Collected data
---+---

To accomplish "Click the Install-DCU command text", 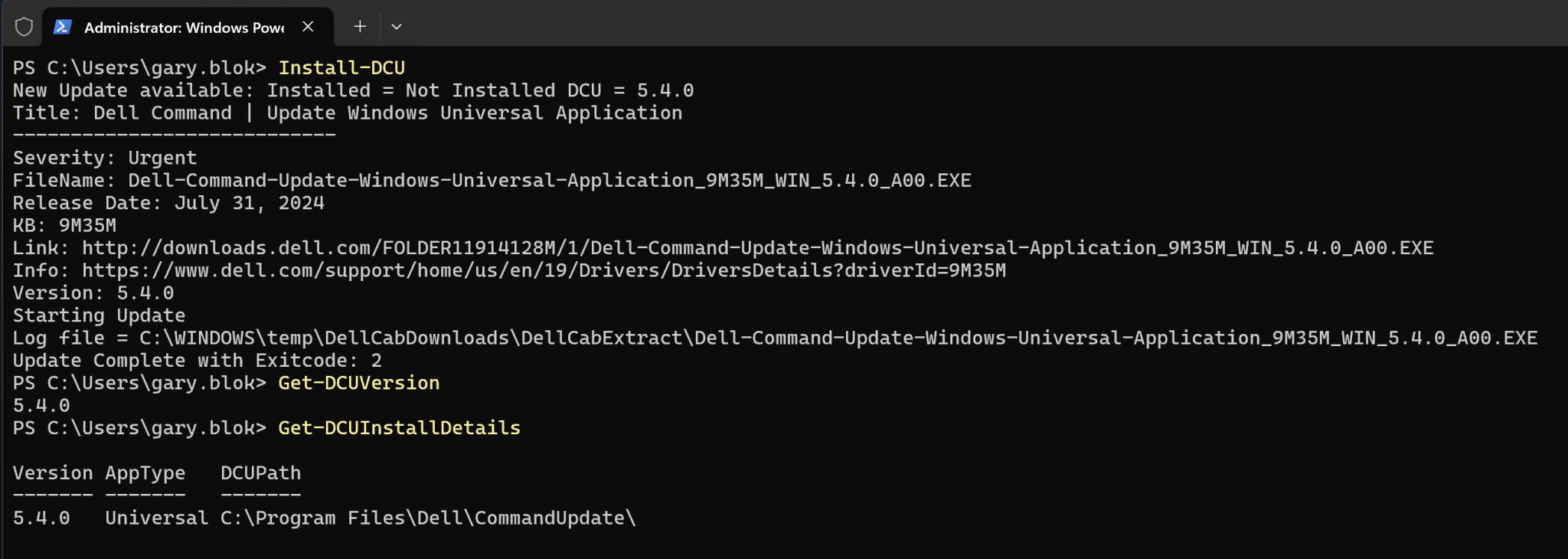I will (x=342, y=67).
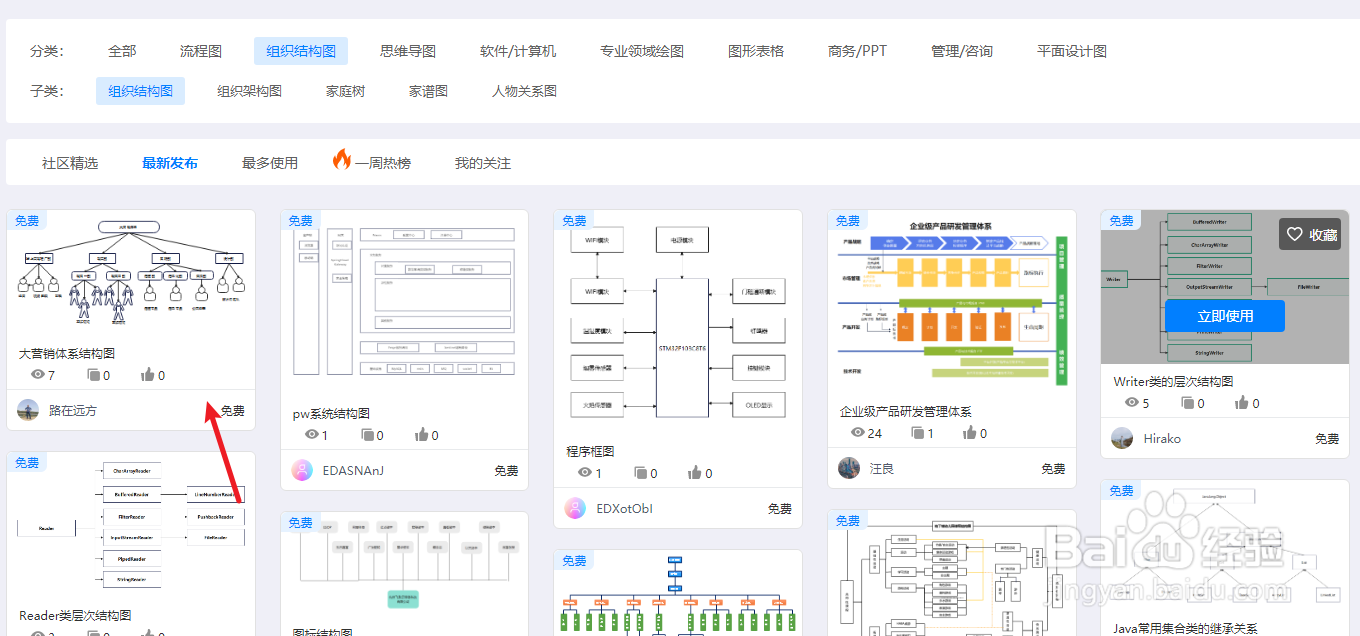Open the 我的关注 tab

click(483, 161)
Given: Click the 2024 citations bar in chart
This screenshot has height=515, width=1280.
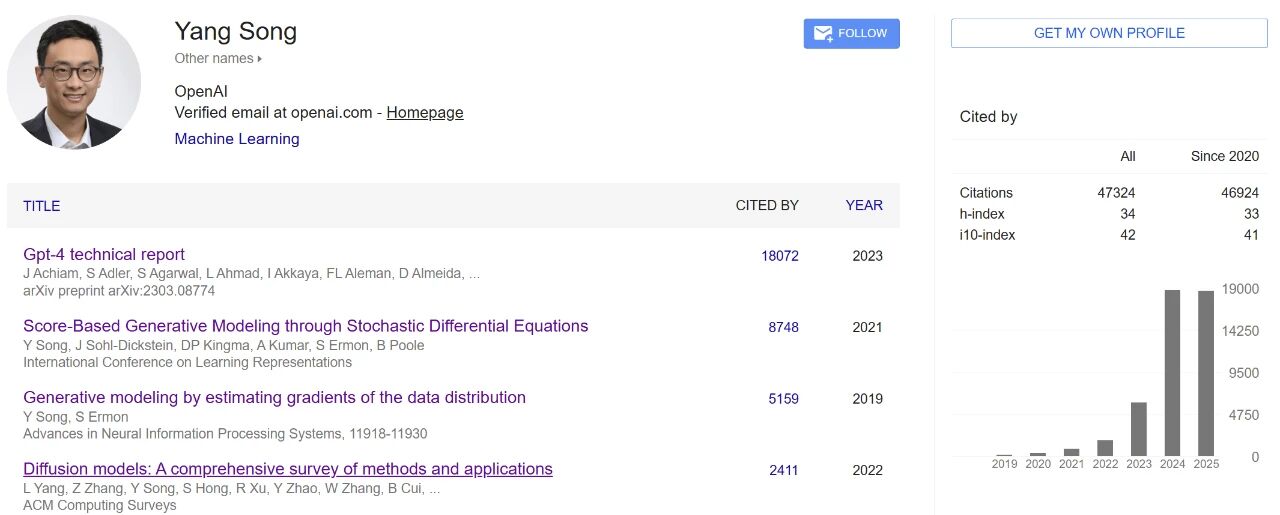Looking at the screenshot, I should [x=1172, y=373].
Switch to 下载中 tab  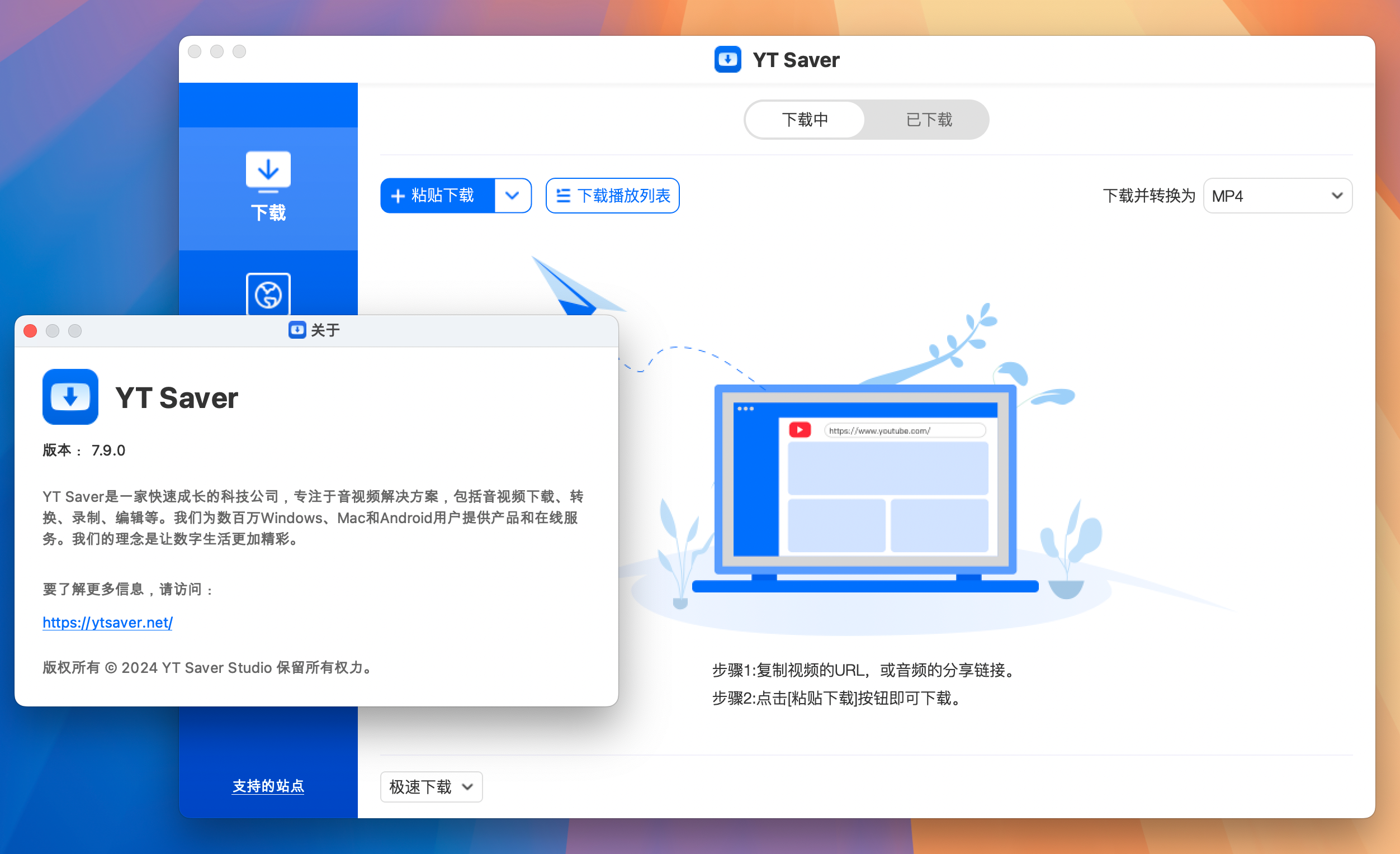pyautogui.click(x=806, y=120)
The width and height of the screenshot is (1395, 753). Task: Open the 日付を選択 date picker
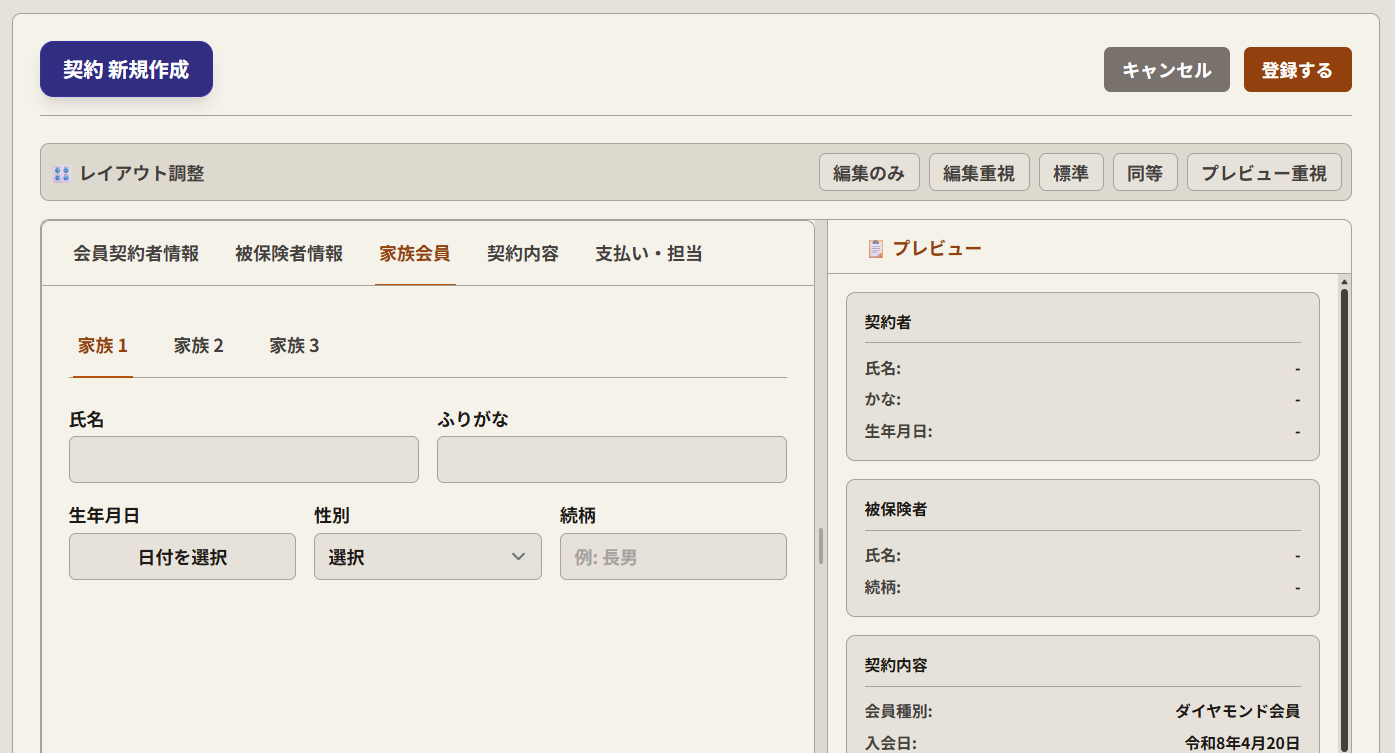pos(182,556)
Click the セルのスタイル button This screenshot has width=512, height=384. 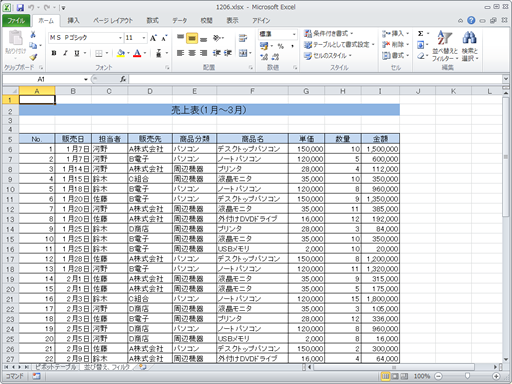(x=328, y=56)
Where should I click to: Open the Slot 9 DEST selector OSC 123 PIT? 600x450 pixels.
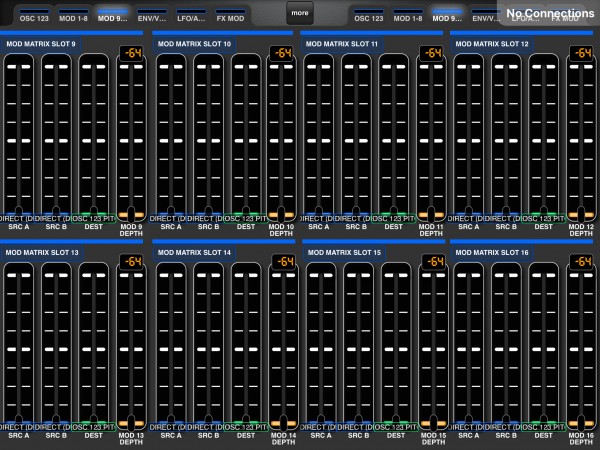93,218
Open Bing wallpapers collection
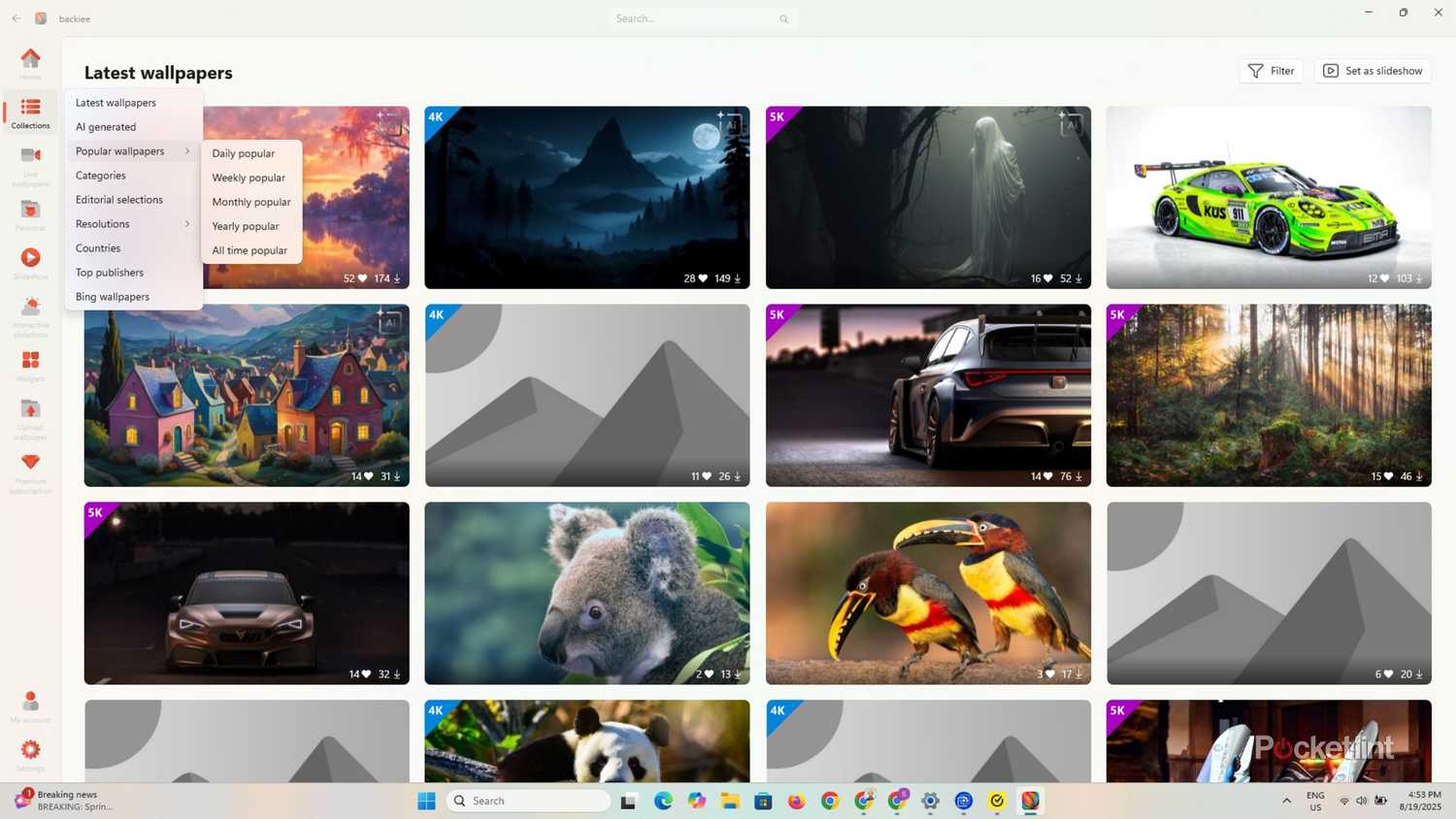The image size is (1456, 819). pyautogui.click(x=113, y=297)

---+---

Every line between the one containing "Where should I" and the last line of the data above, both included, should be copied exactly, but not the pictures.

◆ Exercise output
Where should I click to: Open the Slot 9 DEST selector OSC 123 PIT? 600x450 pixels.
93,218
Open Bing wallpapers collection
The image size is (1456, 819). pyautogui.click(x=113, y=297)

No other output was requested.